He twisted the throttle back, the front wheel of the bike rearing in response, and sped on. Cutting through the Victorian-era buildings of Old Town, he headed for the lake. The coast of Lake Michigan was so vast and it stretched out so far into the distance that JD kept forgetting it wasn’t the sea, but in fact Chicago was over 700 miles from the ocean. He wove along North Lake Shore Drive, the soothing empty blackness of the water on his left, the glowing high-rises of the city on his right. The road led him over the Chicago River and he took a sharp right, his knee brushing the ground as he leaned into the corner, heading away from the coast now and following the snaking waterway through the heart of the city. The streets were mostly empty apart from taxis taking people home. A party boat floated up the river, lights flashing and music booming. Up ahead he saw the building he was heading for – a glass skyscraper that towered over the city, built in three sections that extended out and out, reminding JD of a huge walkie-talkie complete with aerial.

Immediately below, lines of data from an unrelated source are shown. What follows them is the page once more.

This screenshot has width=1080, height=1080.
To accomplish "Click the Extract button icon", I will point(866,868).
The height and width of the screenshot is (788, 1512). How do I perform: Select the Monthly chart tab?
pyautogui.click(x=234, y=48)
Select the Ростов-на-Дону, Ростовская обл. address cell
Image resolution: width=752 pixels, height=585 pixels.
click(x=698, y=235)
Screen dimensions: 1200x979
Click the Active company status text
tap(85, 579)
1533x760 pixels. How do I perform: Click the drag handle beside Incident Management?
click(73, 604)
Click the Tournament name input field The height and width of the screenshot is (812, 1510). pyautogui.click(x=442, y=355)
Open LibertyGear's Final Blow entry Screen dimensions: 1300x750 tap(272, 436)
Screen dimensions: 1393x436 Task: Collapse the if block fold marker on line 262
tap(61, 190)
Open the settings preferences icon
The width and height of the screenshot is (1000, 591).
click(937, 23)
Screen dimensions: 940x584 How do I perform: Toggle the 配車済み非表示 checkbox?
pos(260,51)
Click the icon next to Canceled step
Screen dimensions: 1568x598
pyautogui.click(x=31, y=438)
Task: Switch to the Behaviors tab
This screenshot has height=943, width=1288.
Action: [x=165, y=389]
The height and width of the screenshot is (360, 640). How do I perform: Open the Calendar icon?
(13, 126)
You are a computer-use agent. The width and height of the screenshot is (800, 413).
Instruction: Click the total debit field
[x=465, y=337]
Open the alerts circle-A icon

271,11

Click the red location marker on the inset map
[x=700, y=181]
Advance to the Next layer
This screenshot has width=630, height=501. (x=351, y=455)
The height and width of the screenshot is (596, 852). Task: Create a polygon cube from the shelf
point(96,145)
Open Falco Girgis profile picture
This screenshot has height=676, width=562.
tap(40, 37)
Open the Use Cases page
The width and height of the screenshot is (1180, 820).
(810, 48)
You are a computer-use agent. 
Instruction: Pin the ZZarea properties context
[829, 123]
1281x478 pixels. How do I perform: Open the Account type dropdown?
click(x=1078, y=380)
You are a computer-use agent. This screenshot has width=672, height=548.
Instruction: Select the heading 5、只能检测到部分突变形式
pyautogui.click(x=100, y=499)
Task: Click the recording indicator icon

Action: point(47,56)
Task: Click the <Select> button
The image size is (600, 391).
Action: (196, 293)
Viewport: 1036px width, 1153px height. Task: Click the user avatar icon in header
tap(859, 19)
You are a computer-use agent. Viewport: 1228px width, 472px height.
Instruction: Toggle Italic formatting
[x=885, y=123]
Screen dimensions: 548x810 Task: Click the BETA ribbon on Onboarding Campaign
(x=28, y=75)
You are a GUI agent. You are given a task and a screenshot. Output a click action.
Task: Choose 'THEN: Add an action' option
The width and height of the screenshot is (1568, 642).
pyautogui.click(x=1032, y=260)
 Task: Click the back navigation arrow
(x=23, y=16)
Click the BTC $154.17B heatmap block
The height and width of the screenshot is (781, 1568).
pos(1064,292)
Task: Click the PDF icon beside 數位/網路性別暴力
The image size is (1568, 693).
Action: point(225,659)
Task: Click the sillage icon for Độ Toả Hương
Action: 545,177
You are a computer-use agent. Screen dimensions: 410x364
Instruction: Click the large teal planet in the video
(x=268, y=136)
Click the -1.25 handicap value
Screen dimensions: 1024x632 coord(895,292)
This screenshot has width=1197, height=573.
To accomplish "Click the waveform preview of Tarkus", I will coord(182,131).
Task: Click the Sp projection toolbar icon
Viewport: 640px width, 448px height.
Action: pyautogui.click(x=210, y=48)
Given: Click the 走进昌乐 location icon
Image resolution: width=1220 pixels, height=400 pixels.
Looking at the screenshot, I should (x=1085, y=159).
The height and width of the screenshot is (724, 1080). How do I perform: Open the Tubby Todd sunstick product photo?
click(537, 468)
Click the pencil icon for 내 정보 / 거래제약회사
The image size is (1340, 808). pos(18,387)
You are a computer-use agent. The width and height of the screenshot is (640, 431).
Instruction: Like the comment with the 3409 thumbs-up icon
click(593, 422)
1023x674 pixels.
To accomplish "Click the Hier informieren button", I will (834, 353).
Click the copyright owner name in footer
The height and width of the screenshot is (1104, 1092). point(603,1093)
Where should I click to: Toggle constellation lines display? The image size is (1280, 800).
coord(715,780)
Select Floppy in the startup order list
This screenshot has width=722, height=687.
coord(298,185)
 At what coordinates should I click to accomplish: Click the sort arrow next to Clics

It made perfect sense that Mourdant would live here: one of the most exclusive addresses in Chicago. That also meant getting in might be a problem. There would be a concierge at least, possibly even security. But JD had been trained to get around such things.
He pulled up outside the building, and strolled in through the front door like he owned the place.
A doorman wearing a purple suit and gloves tipped his hat in welcome. JD walked up to the reception desk and smiled his best boy-band smile.
The woman behind the desk had black hair scraped back across her head and fixed in a fierce bun. She peered at him over thick black glasses and for a moment looked like she was about to object to his presence. Then recognition hit.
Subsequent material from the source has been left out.